**Exercise data**
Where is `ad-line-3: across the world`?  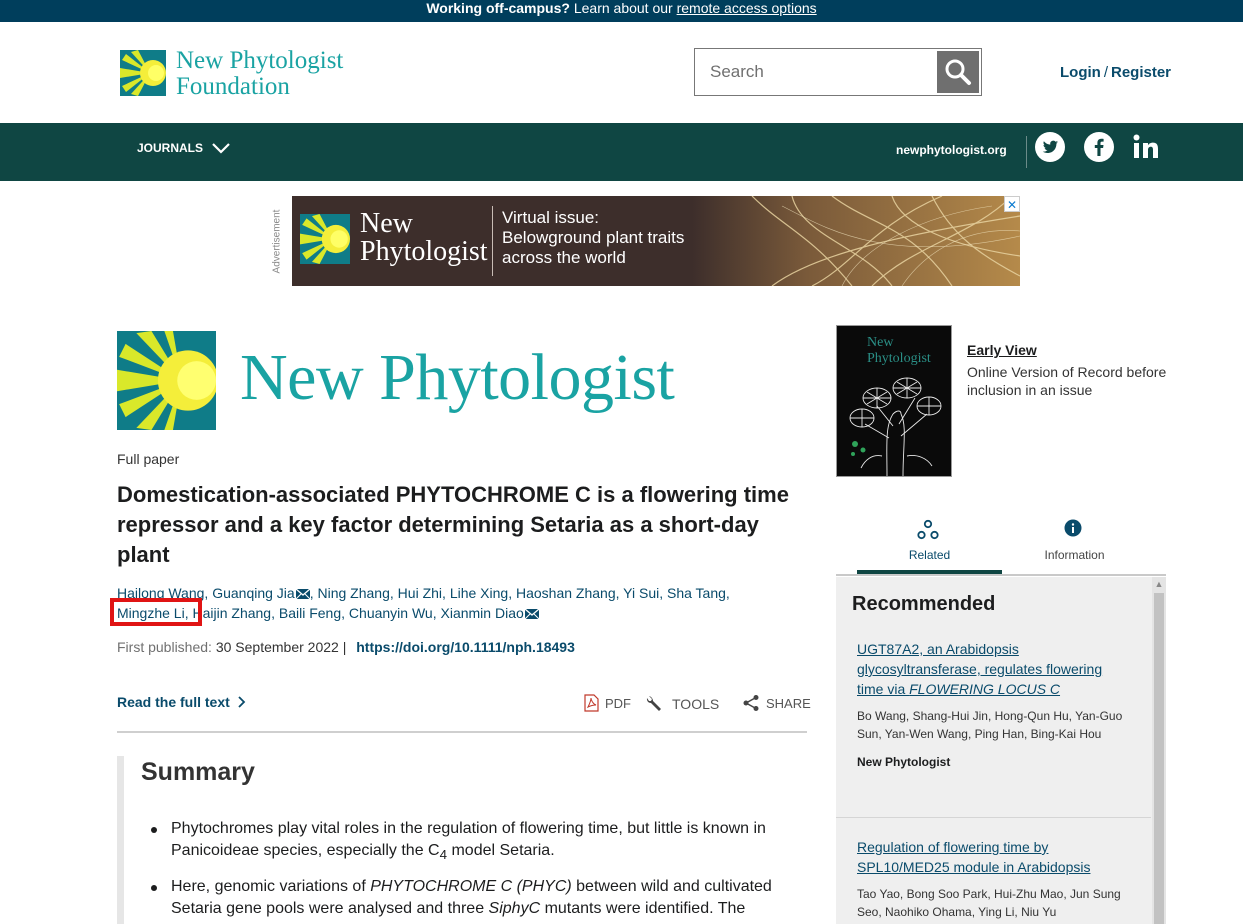
ad-line-3: across the world is located at coordinates (564, 258).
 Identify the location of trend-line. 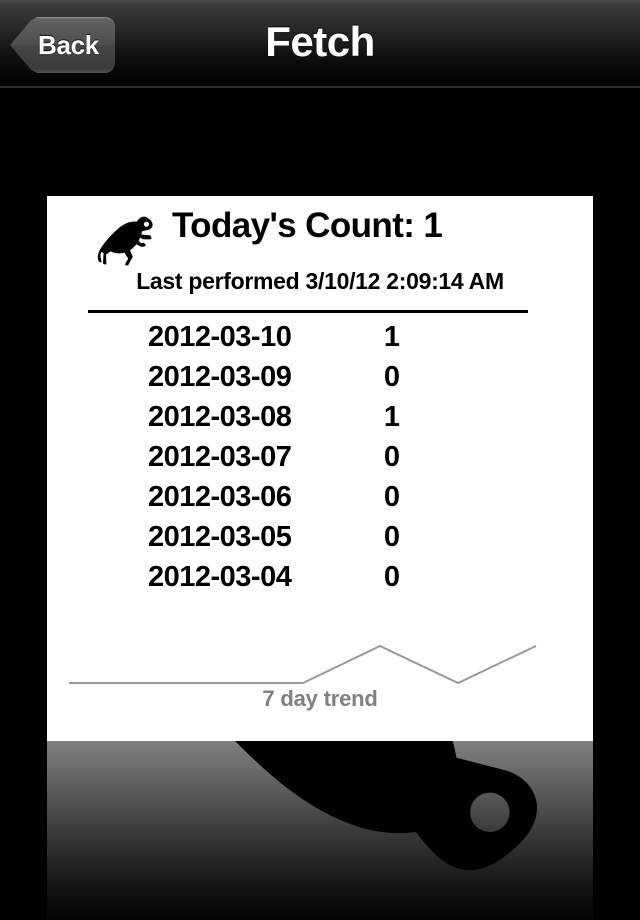
(303, 664).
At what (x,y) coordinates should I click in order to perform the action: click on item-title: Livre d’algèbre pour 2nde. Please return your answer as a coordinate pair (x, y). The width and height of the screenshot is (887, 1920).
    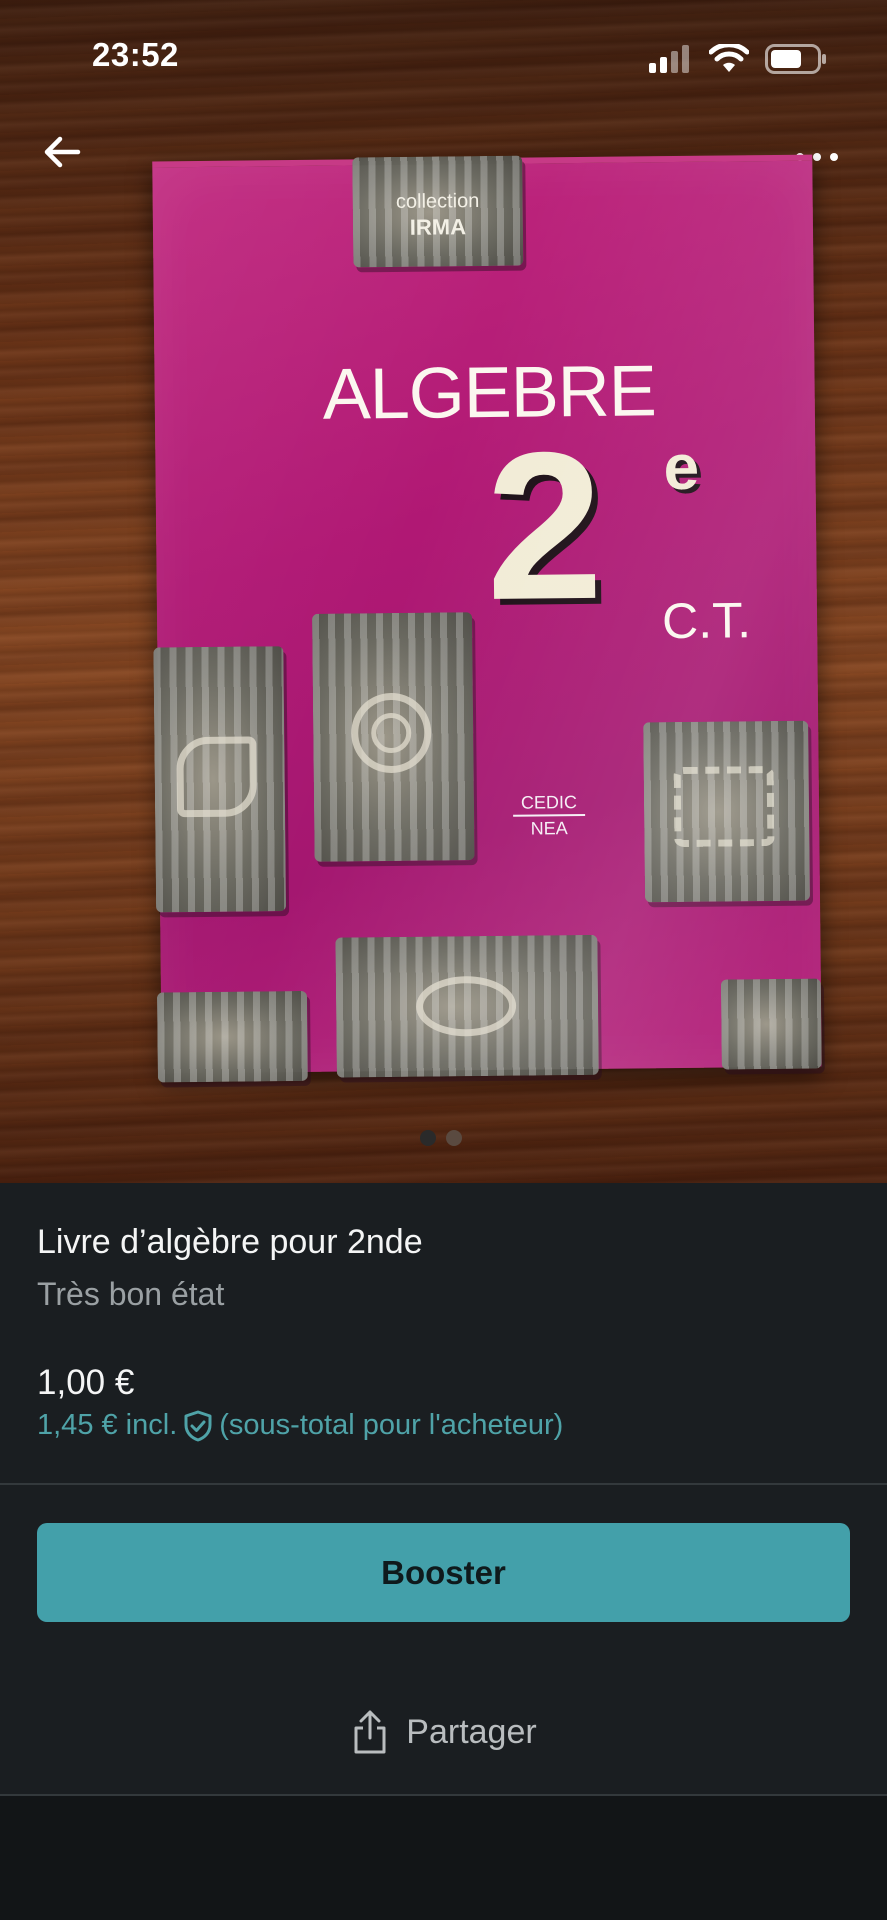
    Looking at the image, I should click on (230, 1242).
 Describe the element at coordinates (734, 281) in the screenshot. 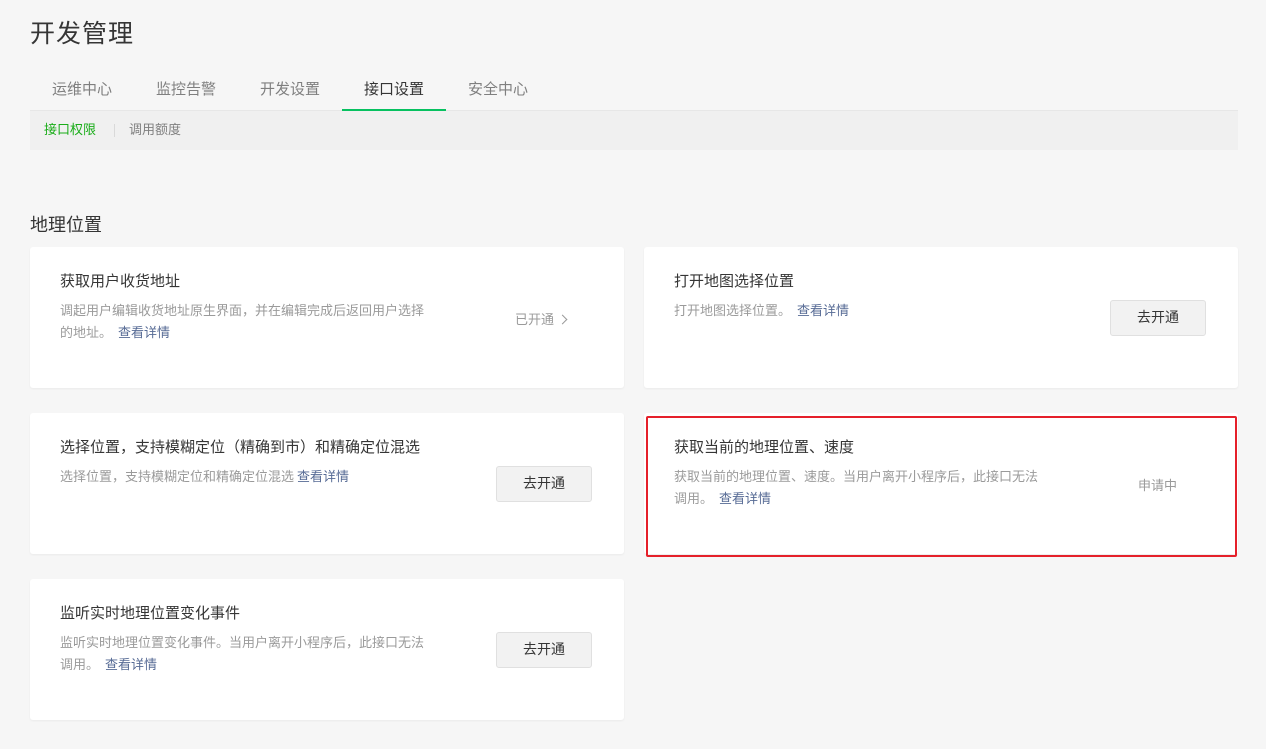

**What the task asks**
Copy out the text of these entries exactly as it stands, with every picture left out.

**Result**
Where is `ad-line-3: across the world`?  
ad-line-3: across the world is located at coordinates (564, 258).
 Identify the location of trend-line. 
(303, 664).
At what (x,y) coordinates should I click in order to perform the action: click on item-title: Livre d’algèbre pour 2nde. Please return your answer as a coordinate pair (x, y). The width and height of the screenshot is (887, 1920).
    Looking at the image, I should click on (230, 1242).
 Describe the element at coordinates (734, 281) in the screenshot. 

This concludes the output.